I am currently trying to reproduce the large-scale electromagnetic scattering simulation from the Cobra Cavity example shown on the FreeFEM gallery (https://freefem.org/gallery/cobra), where the problem reportedly reaches 198 million degrees of freedom (DoFs) using 6144 cores.
In my attempt to reproduce this result, I used the following command:
To increase the number of DoFs, I adjusted the distx parameter in Maxwell_Cobracavity.edp to 0.12, which refined the mesh. However, when the DoF reaches several tens of millions, the computation runs into out-of-memory errors.
I also found that the -noGlob option in ffddm_parameters.idp helps avoid global mesh generation, which reduces the memory usage. But even with this option, as the DoFs grow further, the memory issue still persists.
Here is my current cluster setup:
100 compute nodes
32 CPU cores per node (total 3200 cores)
124 GB memory per node
Given this, I would like to ask:
Is it possible to share the exact .edp script and command-line options used to achieve the large-scale 198 million DoFs computation on 6144 cores?
Are there any additional parameters or best practices needed to successfully scale to this problem size?
Thank you very much for your help and suggestions!
The exact setting of the test case is detailed in the paper, section 6.5. It is said that
The problems are discretized with order 2 edge elements using 10 points per
wavelength, so you need to set
func Pk = Edge13d;
func PkP0 = Edge13ds0;
for order 2 (degree 1) edge elements, and
int nloc = 10./mysplit*sec3/lambda;
to use 10 points per wavelength instead of 20.

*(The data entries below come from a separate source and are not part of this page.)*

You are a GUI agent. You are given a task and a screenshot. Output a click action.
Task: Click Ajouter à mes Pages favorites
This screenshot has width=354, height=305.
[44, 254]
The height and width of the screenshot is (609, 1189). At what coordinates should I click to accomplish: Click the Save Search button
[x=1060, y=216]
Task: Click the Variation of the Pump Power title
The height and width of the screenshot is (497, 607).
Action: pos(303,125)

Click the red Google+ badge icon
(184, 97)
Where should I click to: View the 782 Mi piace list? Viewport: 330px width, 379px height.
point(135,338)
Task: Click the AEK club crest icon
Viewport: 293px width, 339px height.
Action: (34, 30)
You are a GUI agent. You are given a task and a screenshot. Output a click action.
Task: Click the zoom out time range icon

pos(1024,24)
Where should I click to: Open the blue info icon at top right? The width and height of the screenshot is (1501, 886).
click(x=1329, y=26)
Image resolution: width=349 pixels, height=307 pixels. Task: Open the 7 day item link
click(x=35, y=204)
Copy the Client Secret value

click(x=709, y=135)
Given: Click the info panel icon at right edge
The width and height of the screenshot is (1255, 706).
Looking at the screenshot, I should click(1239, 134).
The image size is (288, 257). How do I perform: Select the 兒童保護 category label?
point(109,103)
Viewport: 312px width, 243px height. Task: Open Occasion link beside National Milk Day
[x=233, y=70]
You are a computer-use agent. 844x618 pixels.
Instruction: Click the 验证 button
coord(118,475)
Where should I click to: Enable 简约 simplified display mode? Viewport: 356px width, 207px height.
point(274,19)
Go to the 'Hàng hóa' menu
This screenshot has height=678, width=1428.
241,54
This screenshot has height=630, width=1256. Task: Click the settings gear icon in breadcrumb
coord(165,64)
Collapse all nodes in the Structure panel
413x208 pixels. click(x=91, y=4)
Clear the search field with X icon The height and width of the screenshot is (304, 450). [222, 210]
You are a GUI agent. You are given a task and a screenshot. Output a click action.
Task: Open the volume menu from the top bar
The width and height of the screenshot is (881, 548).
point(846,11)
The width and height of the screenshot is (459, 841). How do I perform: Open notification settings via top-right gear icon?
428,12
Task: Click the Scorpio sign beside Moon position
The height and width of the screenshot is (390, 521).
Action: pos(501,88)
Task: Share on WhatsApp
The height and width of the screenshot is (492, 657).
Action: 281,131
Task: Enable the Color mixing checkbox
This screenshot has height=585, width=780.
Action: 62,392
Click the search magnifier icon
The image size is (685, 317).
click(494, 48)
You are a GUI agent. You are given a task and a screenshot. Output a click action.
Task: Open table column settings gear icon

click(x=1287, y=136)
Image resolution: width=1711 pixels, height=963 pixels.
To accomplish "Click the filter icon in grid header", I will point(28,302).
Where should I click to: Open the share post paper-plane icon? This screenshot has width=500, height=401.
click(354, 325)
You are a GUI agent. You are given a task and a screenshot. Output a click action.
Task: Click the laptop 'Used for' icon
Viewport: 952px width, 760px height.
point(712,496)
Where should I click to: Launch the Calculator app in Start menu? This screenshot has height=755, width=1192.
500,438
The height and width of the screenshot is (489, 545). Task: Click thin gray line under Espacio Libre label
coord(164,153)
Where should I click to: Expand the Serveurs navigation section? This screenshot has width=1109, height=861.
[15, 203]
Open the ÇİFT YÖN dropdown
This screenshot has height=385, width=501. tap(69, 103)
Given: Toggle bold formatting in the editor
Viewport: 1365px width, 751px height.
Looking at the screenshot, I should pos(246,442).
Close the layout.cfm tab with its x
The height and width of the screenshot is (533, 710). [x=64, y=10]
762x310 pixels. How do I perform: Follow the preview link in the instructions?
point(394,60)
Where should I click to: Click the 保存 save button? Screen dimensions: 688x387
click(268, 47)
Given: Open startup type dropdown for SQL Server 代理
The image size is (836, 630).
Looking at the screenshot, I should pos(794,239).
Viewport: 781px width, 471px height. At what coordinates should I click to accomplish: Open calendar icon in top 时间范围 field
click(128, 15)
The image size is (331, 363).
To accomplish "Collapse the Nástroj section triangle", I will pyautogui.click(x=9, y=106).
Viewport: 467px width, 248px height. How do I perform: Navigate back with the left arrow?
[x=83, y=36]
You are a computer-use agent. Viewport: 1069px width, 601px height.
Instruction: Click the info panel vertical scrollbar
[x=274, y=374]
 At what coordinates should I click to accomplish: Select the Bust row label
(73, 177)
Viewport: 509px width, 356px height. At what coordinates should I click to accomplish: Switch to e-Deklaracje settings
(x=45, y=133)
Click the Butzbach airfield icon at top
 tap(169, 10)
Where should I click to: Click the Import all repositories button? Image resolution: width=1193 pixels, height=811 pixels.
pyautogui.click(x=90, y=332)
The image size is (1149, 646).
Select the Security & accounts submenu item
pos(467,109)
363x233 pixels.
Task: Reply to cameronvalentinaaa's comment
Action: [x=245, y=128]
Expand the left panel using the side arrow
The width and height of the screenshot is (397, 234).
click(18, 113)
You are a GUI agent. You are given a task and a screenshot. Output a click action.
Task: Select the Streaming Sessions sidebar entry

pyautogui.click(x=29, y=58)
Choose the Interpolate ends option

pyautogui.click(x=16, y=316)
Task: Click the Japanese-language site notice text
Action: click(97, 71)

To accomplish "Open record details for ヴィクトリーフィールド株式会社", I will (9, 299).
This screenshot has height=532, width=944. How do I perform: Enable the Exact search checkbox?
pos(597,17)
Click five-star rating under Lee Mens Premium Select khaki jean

The mesh for the coarse problem corresponds to a discretization with 3.33 points per wavelength, so there is a refinement factor of 3 between the coarse and the fine mesh. Thus, you need to set the splitting factor to 3:
int mysplit = 3;
Finally, it is said that the sides of the box are placed 4 wavelengths away from the cavity in each direction, so you need to set
real distx = 4*lambda;
real disty = distx;
real distz = distx;
As you pointed out, you can reduce memory usage by using the -noGlob flag. You can also reduce the maximum size of the Krylov subspace in GMRES by setting a lower maximum number of iterations
u[] = MfGMRES(x0, rhs, 1.e-6, 50, "right");
or by using restarted GMRES with a smaller restart, e.g. with -ffddm_gmres_restart 50.
I just reproduced the results of the paper on the Irene supercomputer, using
With your cluster setup I am afraid that the 16Ghz case may be difficult to pass, but you should be able to at least reproduce the 10Ghz case with no problem.